BRIEF —
Copy the rows between the line holding "Viewport: 806px width, 376px height." and the line holding "Action: [424, 192]", inclusive, without changing anything.

[ENTRIES SUPPLIED start]

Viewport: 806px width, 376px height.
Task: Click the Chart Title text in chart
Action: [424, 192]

[ENTRIES SUPPLIED end]
[ENTRIES SUPPLIED start]

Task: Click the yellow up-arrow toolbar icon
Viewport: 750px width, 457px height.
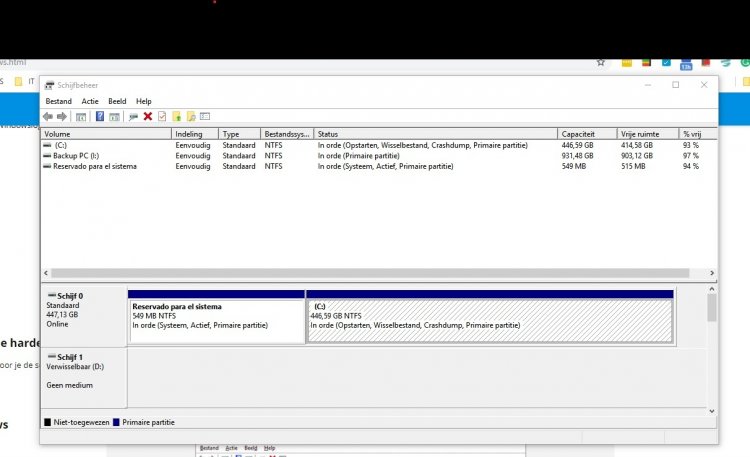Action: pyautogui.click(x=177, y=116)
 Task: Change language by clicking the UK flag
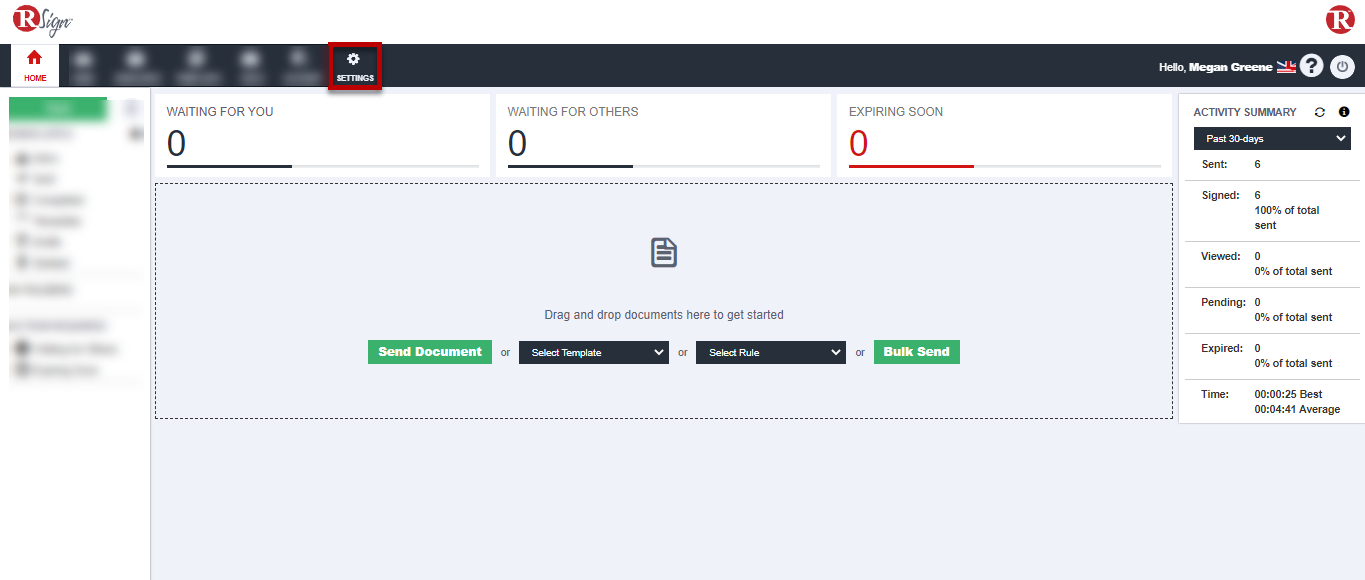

[ENTRIES SUPPLIED end]

SOLUTION —
Viewport: 806px width, 376px height.
Task: Click the Chart Title text in chart
Action: [424, 192]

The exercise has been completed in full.